Regarding plant density, there was a significant delay of 17 days to reach the early balloon stage and the onset of anthesis in plants at high density (15 plants m-2) compared to plants at low density (10 plants m-2), but this difference disappeared thereafter (Table 2). Nitrogen is a mineral that can affect floral differentiation in strawberry (Wan et al., 2018), and when applied three weeks after the beginning of short-day conditions it can advance flowering by eight days (Woznicki et al., 2018). The plants in this experiment were exposed to short days just one month after the planting date; thus, plants at high densities could have a stronger competition for nitrogen than those at low densities, which affects the first two reproductive stages considered in this study.
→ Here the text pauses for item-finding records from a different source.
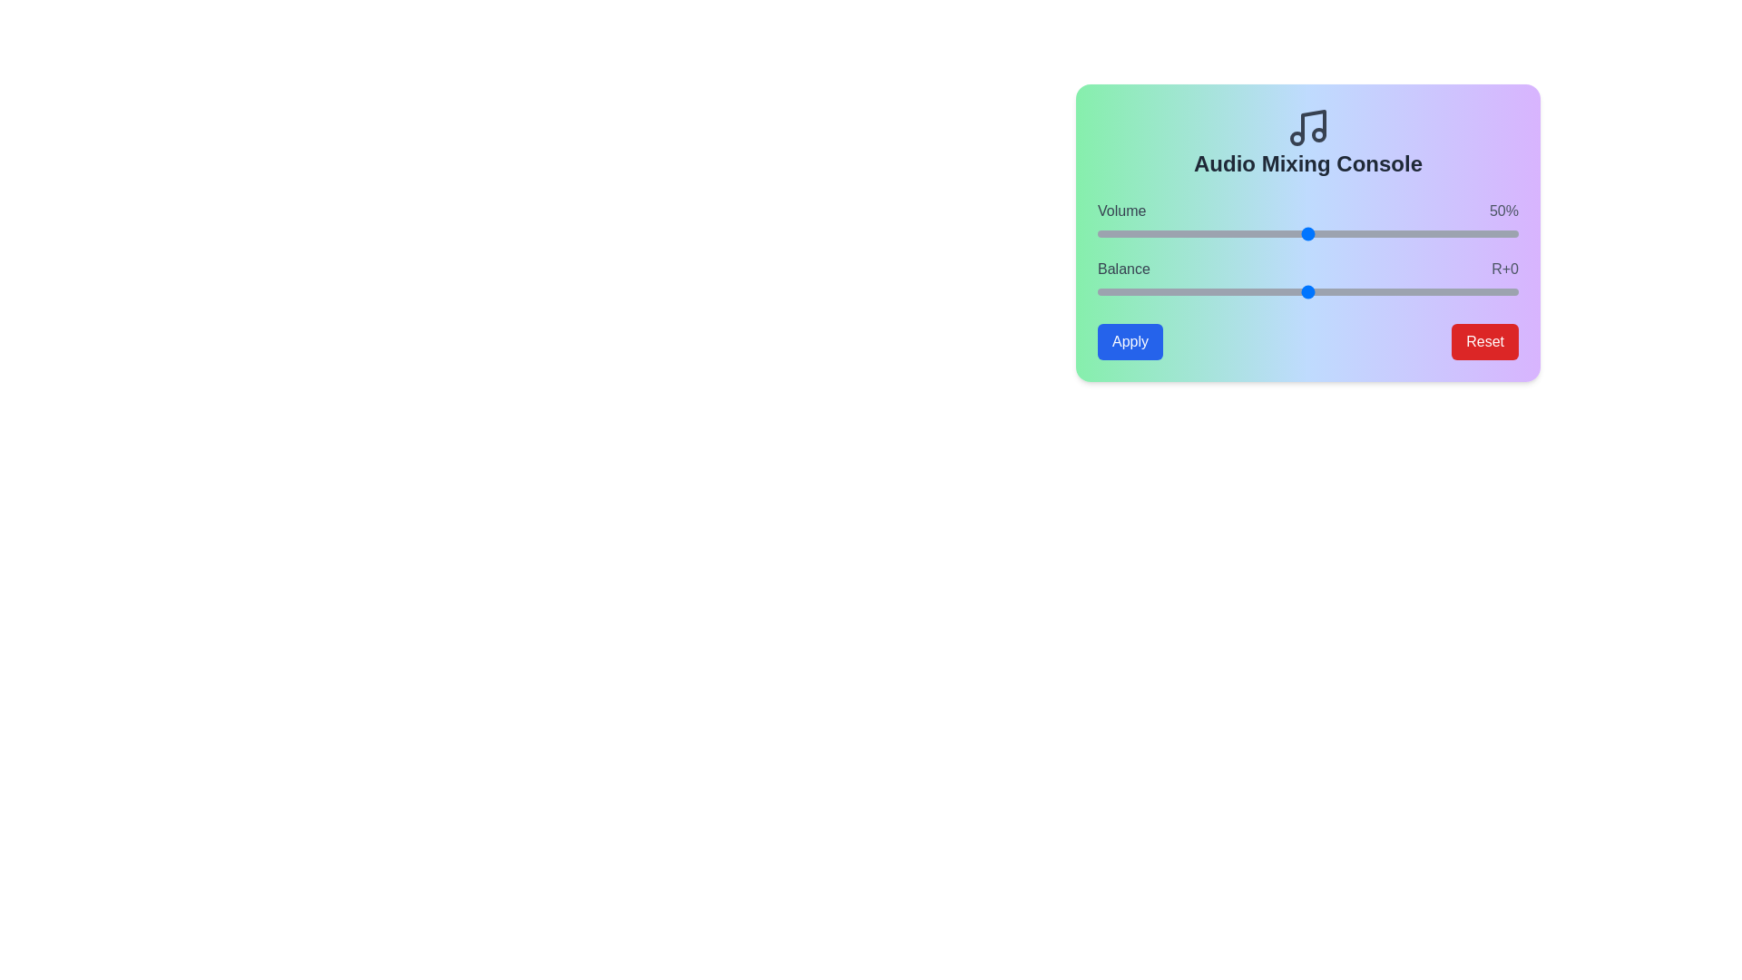 This screenshot has width=1742, height=980. I want to click on the upper part of the musical note icon located at the top-center of the 'Audio Mixing Console' panel, which serves a decorative purpose in audio mixing, so click(1314, 124).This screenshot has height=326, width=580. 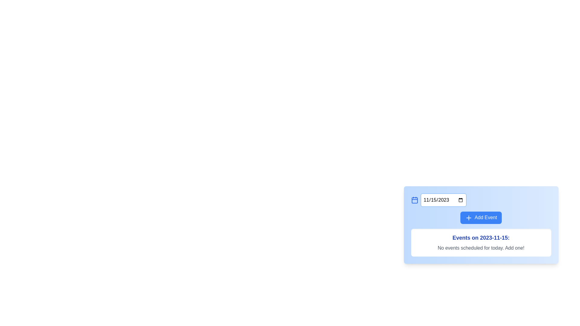 What do you see at coordinates (468, 218) in the screenshot?
I see `the cross-shaped icon indicating 'add' functionality, which is centrally positioned within the blue rectangular button labeled 'Add Event.'` at bounding box center [468, 218].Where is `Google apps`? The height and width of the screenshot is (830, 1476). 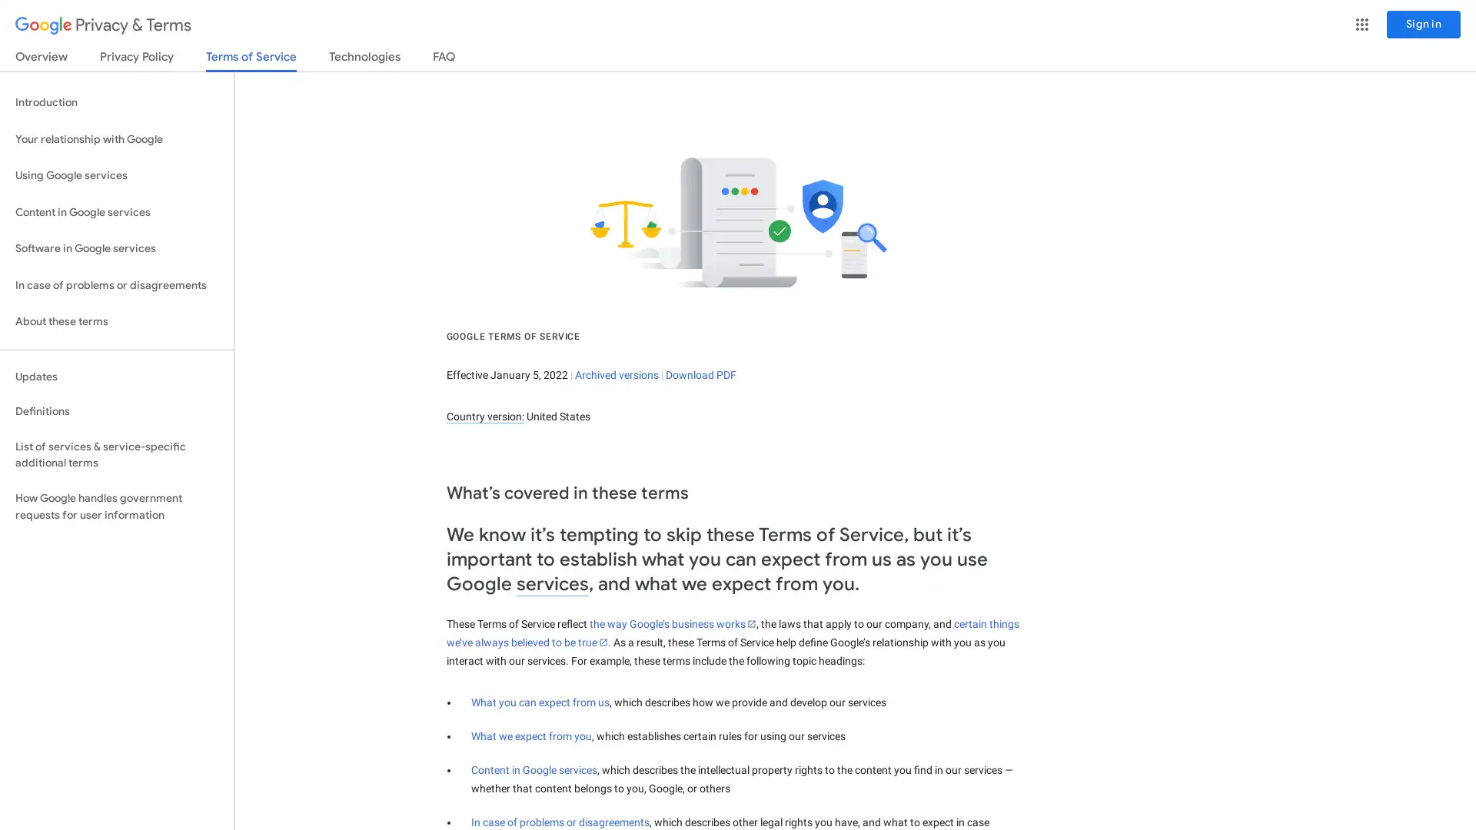 Google apps is located at coordinates (1361, 24).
The lack of effect of plant density on the later reproductive stages is probably due to the similar foliar development between treatments during most of the growing period and to the similar de novo synthesis of carbohydrate which apparently is determinant for reproductive phenology in strawberry (Menzel and Smith, 2014).
Conclusions
Growing Festival strawberry on red volcanic rock had no effect on plant phyllochron or its reproductive phenology compared to plants grown in soil. Plant density also had no effect on the strawberry phyllochron; however, high densities can delay the onset of the early balloon stage and the onset of anthesis. Growing degree days (GDD) and days after planting (DAP) are highly correlated and GDD may predict DAP within a high-confidece interval. Phyllochron is highly correlated with air temperature and GDD can reliably predict leaf protrusion.